Table of Contents

Class SelfDistillationTrainer<T>

Namespace
AiDotNet.KnowledgeDistillation
Assembly
AiDotNet.dll

Implements self-distillation where a model acts as its own teacher to improve calibration and generalization.

public class SelfDistillationTrainer<T> : KnowledgeDistillationTrainerBase<T, Vector<T>, Vector<T>>, IKnowledgeDistillationTrainer<T, Vector<T>, Vector<T>>

Type Parameters

T

The numeric type for calculations (e.g., double, float).

Inheritance
KnowledgeDistillationTrainerBase<T, Vector<T>, Vector<T>>
SelfDistillationTrainer<T>
Implements
IKnowledgeDistillationTrainer<T, Vector<T>, Vector<T>>
Inherited Members

Remarks

For Beginners: Self-distillation is a clever technique where a model learns from itself! Instead of using a separate larger teacher, you train a model normally, then use it as a teacher to train itself again. This often improves: - **Calibration**: Model confidence matches actual accuracy - **Generalization**: Better performance on unseen data - **Robustness**: Less sensitive to noisy labels or adversarial examples

How It Works: 1. Train model normally on hard labels (standard training) 2. Save the trained model's predictions 3. Retrain the model using its own soft predictions as teacher 4. Repeat for multiple generations if desired

Real-world Analogy: Imagine studying for an exam, then teaching the material to yourself as if you were a student. By explaining concepts in your own words, you deepen your understanding and identify gaps in your knowledge. Self-distillation works similarly for neural networks.

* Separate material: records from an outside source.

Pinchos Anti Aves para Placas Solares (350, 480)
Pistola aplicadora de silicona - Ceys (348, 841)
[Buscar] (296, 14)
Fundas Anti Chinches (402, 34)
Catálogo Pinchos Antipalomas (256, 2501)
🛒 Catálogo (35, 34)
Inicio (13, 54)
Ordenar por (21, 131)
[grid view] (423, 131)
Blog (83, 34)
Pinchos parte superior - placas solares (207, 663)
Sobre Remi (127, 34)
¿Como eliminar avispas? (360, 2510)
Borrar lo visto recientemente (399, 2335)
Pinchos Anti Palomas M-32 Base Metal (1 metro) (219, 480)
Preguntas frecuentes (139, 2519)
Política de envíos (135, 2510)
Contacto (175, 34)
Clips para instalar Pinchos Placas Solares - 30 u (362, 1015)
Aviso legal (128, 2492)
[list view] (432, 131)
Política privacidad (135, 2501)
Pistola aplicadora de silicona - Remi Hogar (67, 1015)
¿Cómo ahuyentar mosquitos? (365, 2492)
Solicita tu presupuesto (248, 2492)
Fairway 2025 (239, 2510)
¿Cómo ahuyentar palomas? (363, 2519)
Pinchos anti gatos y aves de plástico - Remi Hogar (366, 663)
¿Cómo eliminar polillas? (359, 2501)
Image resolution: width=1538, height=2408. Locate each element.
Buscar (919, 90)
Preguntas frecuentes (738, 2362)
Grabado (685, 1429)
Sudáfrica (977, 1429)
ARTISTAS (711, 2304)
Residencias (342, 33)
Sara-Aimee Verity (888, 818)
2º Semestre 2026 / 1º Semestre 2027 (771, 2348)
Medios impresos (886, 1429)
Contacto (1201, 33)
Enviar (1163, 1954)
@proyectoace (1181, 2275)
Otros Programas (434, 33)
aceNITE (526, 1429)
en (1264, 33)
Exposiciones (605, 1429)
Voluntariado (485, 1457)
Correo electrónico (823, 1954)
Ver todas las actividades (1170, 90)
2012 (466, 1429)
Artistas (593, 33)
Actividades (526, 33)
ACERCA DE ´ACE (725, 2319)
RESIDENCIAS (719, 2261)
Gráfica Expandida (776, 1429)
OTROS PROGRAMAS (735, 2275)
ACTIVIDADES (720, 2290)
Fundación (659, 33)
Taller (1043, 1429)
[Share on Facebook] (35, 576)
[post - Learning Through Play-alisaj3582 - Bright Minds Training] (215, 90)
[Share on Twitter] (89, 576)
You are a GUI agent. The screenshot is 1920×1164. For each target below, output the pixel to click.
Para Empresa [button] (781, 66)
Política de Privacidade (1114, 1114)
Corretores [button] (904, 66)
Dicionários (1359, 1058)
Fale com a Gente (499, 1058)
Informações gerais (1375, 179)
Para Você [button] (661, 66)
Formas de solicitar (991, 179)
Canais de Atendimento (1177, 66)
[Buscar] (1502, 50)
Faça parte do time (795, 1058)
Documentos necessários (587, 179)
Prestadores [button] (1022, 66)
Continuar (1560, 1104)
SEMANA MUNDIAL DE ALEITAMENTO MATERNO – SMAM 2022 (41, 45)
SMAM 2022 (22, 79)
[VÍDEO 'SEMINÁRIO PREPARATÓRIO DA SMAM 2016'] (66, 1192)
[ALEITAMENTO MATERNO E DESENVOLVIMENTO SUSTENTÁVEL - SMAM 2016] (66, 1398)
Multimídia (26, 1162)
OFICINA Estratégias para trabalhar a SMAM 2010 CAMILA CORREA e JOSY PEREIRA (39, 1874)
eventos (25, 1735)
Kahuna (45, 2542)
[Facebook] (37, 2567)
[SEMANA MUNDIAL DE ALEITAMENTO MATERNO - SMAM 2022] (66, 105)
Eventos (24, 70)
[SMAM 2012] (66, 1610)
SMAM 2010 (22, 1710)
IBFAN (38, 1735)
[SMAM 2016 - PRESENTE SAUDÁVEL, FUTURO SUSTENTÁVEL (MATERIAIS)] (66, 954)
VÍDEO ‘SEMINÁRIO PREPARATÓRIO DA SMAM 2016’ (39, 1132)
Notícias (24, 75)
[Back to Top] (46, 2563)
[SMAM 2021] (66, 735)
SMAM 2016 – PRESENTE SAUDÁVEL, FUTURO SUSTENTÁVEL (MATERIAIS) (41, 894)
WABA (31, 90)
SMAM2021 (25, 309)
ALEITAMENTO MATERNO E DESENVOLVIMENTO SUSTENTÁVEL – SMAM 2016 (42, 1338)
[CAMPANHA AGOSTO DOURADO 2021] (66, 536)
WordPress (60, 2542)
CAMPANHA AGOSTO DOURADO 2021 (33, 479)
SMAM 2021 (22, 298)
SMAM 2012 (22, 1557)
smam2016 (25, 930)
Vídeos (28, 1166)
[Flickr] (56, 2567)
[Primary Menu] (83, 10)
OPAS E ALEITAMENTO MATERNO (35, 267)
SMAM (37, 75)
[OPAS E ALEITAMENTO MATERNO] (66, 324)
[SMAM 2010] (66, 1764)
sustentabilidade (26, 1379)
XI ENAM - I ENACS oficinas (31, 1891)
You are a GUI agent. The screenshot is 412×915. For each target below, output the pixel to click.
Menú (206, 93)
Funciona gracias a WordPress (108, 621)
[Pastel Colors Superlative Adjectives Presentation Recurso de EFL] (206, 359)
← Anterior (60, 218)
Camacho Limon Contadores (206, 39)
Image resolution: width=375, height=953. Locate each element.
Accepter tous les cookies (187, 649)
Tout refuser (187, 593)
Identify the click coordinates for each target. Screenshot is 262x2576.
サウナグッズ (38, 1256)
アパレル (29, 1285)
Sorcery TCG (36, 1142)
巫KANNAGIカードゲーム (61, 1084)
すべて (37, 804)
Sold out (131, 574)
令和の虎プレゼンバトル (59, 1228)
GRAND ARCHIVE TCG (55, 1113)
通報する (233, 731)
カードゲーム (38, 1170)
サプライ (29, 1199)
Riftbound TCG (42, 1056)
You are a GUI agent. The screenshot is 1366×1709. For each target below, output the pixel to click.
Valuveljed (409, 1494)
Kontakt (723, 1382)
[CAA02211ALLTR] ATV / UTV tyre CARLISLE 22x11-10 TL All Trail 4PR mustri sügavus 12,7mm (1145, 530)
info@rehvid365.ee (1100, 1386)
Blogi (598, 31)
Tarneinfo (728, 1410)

Variants: - **Iterative Self-Distillation**: Multiple rounds of self-teaching - **Born-Again Networks**: Same architecture, trained from scratch with self as teacher - **Online Self-Distillation**: Student learns from earlier checkpoints of itself

Benefits: - No need for a separate teacher model - Improves calibration without model compression - Can be combined with data augmentation for better regularization - Often provides 1-3% accuracy improvement for free

When to Use: - You want better calibrated predictions - You have limited model capacity (can't afford a larger teacher) - You want to improve an existing trained model - You're training on noisy or imperfect labels

References: - Furlanello, T., et al. (2018). Born Again Neural Networks. ICML. - Zhang, L., et al. (2019). Be Your Own Teacher: Improve the Performance of Convolutional Neural Networks via Self-Distillation.

Constructors

SelfDistillationTrainer(IDistillationStrategy<T>, int, int?)

Initializes a new instance of the SelfDistillationTrainer class.

public SelfDistillationTrainer(IDistillationStrategy<T> distillationStrategy, int generations = 1, int? seed = null)

Parameters

distillationStrategy IDistillationStrategy<T>

The strategy for computing distillation loss.

generations int

Number of self-distillation generations (default 1). More generations can improve performance but take longer to train.

seed int?

Optional random seed for reproducibility.

Remarks

For Beginners: Generations control how many times the model relearns from itself: - 1 generation: Train normally (standard training, no self-distillation) - 2 generations: Train, then retrain using self as teacher (first self-distillation) - 3 generations: Train → self-teach → self-teach again - More generations: Diminishing returns, usually not worth it beyond 2-3

Example:

var distillationLoss = new DistillationLoss<double>(temperature: 3.0, alpha: 0.5);
var selfTrainer = new SelfDistillationTrainer<double>(distillationLoss, generations: 2);

Properties

EMADecay

Gets or sets the EMA decay rate (default 0.99). Higher values give more weight to history.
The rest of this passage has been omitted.